(Stored dataset items)
— Begin —
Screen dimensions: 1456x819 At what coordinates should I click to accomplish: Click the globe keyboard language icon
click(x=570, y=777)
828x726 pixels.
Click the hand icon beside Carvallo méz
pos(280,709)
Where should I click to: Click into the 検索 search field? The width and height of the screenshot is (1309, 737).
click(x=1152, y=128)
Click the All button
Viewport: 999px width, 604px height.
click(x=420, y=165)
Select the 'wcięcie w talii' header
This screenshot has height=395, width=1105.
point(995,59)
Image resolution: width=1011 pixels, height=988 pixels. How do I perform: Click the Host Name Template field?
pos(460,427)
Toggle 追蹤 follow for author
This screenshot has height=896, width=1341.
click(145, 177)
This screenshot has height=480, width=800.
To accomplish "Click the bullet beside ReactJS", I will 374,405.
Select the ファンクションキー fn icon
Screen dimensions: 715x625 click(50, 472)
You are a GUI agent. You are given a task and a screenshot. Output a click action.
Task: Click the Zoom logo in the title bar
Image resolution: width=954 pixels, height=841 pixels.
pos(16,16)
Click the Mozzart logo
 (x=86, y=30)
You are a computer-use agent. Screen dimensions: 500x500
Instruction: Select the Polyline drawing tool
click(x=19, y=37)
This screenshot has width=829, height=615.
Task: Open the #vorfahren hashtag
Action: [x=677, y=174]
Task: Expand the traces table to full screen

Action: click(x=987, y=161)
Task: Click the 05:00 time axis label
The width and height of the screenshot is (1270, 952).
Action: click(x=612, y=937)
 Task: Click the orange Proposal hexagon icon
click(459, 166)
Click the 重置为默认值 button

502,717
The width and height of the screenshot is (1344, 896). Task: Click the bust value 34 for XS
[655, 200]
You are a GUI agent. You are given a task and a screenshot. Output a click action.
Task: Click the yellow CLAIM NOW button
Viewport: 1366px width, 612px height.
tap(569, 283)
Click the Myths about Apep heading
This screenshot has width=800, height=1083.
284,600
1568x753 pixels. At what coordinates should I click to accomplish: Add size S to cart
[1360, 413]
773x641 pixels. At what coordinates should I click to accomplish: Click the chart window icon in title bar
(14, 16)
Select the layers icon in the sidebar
— End —
Exercise task:
Format the items as a Markdown table with the columns "Row" and "Line", starting with the line that contains "Select the 'wcięcie w talii' header" and going on through the line that contains "Action: [x=677, y=174]". Leave out any blank lines.

Complete response:
| Row | Line |
|---|---|
| 1 | Select the 'wcięcie w talii' header |
| 2 | This screenshot has height=395, width=1105. |
| 3 | point(995,59) |
| 4 | Image resolution: width=1011 pixels, height=988 pixels. How do I perform: Click the Host Name Template field? |
| 5 | pos(460,427) |
| 6 | Toggle 追蹤 follow for author |
| 7 | This screenshot has height=896, width=1341. |
| 8 | click(145, 177) |
| 9 | This screenshot has height=480, width=800. |
| 10 | To accomplish "Click the bullet beside ReactJS", I will 374,405. |
| 11 | Select the ファンクションキー fn icon |
| 12 | Screen dimensions: 715x625 click(50, 472) |
| 13 | You are a GUI agent. You are given a task and a screenshot. Output a click action. |
| 14 | Task: Click the Zoom logo in the title bar |
| 15 | Image resolution: width=954 pixels, height=841 pixels. |
| 16 | pos(16,16) |
| 17 | Click the Mozzart logo |
| 18 |  (x=86, y=30) |
| 19 | You are a computer-use agent. Screen dimensions: 500x500 |
| 20 | Instruction: Select the Polyline drawing tool |
| 21 | click(x=19, y=37) |
| 22 | This screenshot has width=829, height=615. |
| 23 | Task: Open the #vorfahren hashtag |
| 24 | Action: [x=677, y=174] |